Stored data ▸
########
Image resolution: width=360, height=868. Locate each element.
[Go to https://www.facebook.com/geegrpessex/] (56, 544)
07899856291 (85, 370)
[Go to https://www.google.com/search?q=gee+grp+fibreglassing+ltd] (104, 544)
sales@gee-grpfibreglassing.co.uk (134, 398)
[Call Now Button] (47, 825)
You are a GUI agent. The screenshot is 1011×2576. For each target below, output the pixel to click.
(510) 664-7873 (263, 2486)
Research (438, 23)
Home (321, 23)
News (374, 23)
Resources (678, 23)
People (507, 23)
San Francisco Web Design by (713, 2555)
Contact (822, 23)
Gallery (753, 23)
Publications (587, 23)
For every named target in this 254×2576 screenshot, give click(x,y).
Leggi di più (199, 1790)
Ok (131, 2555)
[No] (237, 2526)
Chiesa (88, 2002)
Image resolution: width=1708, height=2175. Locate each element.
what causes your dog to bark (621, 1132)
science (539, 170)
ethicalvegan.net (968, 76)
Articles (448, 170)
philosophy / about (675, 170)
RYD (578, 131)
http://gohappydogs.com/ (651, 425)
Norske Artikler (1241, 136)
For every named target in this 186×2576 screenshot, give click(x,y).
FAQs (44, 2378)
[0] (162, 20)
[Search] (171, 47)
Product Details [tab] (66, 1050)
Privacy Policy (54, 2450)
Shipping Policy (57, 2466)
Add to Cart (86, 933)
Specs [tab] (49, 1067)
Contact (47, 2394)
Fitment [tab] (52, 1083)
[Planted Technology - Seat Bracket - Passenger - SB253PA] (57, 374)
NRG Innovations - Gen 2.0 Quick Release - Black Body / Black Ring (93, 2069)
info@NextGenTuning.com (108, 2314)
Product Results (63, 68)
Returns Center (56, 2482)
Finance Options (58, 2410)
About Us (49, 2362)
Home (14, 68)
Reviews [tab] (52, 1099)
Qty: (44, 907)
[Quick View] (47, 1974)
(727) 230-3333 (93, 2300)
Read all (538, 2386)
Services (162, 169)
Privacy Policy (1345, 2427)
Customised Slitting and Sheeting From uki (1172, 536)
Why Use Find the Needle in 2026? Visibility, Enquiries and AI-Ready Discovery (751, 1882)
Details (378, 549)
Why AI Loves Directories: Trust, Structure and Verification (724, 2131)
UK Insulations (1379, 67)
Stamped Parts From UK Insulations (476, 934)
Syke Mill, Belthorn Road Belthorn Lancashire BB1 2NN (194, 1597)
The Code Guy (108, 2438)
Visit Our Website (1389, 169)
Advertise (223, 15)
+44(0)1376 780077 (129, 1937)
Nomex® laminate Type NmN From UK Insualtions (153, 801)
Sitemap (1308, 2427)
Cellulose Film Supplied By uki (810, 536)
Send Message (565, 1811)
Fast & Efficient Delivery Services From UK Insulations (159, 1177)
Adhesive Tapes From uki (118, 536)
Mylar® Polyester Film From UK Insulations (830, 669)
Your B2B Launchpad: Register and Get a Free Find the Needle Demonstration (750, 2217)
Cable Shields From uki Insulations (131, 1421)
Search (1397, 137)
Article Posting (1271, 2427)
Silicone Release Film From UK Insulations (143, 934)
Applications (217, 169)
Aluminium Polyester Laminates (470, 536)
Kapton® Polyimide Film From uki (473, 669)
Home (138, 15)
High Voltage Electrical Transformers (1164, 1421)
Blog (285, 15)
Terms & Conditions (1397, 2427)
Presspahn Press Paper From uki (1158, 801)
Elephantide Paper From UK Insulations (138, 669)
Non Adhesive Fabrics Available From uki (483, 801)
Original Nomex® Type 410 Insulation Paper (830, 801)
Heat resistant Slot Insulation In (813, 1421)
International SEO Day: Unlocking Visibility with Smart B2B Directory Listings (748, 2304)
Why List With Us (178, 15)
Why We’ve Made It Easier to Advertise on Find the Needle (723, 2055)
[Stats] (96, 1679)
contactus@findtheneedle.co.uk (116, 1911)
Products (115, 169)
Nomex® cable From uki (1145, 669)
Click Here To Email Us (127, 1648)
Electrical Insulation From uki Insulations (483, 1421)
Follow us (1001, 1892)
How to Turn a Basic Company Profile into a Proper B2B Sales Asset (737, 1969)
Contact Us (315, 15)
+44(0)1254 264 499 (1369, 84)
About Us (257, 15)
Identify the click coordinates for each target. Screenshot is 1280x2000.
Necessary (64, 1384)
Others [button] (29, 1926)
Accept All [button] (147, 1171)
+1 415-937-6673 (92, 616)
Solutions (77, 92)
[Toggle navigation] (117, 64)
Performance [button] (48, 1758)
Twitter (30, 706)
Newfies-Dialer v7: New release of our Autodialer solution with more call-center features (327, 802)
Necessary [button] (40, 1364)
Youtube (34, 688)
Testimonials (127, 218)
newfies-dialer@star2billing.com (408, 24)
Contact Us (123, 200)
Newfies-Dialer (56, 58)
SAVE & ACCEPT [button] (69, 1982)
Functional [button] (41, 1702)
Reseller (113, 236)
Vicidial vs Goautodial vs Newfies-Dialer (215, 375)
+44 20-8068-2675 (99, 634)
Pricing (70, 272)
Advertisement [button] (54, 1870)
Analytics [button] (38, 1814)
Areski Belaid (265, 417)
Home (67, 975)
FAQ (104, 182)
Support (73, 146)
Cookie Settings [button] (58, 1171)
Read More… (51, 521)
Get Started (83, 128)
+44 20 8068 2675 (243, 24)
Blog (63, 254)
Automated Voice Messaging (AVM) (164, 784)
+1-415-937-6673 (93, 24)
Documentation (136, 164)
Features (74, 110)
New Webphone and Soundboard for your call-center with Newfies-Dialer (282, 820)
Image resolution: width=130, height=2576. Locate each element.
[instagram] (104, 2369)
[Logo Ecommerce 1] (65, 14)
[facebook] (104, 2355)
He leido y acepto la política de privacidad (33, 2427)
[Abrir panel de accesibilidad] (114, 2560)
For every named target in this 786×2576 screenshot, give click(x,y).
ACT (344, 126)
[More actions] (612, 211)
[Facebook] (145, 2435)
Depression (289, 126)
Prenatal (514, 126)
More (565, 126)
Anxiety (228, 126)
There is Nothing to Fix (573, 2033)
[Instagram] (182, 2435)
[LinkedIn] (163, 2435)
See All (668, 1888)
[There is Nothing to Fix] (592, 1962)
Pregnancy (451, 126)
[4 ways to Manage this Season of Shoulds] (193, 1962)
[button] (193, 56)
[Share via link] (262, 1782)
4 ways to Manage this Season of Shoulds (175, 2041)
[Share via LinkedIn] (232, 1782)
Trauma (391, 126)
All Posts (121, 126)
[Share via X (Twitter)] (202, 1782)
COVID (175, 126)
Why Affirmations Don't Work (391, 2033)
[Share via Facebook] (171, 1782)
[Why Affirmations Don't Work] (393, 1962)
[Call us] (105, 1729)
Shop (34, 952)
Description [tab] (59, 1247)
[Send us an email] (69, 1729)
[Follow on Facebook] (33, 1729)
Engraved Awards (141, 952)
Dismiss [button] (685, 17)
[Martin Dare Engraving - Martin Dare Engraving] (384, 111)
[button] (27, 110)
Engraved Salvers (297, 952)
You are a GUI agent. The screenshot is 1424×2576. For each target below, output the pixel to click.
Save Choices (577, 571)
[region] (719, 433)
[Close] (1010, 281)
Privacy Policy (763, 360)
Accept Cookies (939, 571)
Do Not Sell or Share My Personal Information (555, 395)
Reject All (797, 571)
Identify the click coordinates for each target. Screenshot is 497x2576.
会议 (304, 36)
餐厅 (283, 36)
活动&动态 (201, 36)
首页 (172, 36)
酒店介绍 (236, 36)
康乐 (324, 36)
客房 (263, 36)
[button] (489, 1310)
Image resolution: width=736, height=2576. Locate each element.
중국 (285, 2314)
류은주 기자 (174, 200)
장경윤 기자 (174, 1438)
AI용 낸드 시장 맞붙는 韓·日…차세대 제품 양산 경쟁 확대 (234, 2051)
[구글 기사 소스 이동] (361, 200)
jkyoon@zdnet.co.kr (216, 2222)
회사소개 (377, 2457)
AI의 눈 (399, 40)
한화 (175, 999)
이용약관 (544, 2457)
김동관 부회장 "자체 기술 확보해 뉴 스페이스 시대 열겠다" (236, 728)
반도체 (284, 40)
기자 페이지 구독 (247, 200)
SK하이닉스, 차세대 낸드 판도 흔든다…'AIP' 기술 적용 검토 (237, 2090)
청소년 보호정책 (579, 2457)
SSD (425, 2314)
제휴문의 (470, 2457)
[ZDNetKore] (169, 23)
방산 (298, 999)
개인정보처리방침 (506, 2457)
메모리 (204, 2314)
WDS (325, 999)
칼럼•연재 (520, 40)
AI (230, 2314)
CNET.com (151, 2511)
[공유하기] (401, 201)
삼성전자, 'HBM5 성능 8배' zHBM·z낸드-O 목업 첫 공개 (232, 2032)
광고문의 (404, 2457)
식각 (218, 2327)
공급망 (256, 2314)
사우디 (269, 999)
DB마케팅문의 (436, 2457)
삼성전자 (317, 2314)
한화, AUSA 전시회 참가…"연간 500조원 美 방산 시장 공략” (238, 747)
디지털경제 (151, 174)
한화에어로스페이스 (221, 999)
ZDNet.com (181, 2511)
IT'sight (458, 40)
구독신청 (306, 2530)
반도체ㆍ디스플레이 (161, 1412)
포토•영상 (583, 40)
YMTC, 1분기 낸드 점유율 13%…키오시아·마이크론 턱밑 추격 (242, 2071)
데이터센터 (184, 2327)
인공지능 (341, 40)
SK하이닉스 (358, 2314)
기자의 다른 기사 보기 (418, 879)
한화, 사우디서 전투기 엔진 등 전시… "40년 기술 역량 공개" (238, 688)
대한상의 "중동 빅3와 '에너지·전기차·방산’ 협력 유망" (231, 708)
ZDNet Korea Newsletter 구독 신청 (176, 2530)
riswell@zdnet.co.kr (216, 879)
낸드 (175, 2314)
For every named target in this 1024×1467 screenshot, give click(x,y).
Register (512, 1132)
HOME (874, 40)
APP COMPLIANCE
########
Your objective ▸
Beginning at the line above that contains "Adhesive Tapes From uki (118, 536)", return each line exactly through the line that contains "High Voltage Electrical", and no others.

Written answer ▸
Adhesive Tapes From uki (118, 536)
Mylar® Polyester Film From UK Insulations (830, 669)
Your B2B Launchpad: Register and Get a Free Find the Needle Demonstration (750, 2217)
Cable Shields From uki Insulations (131, 1421)
Search (1397, 137)
Article Posting (1271, 2427)
Silicone Release Film From UK Insulations (143, 934)
Applications (217, 169)
Aluminium Polyester Laminates (470, 536)
Kapton® Polyimide Film From uki (473, 669)
Home (138, 15)
High Voltage Electrical Transformers (1164, 1421)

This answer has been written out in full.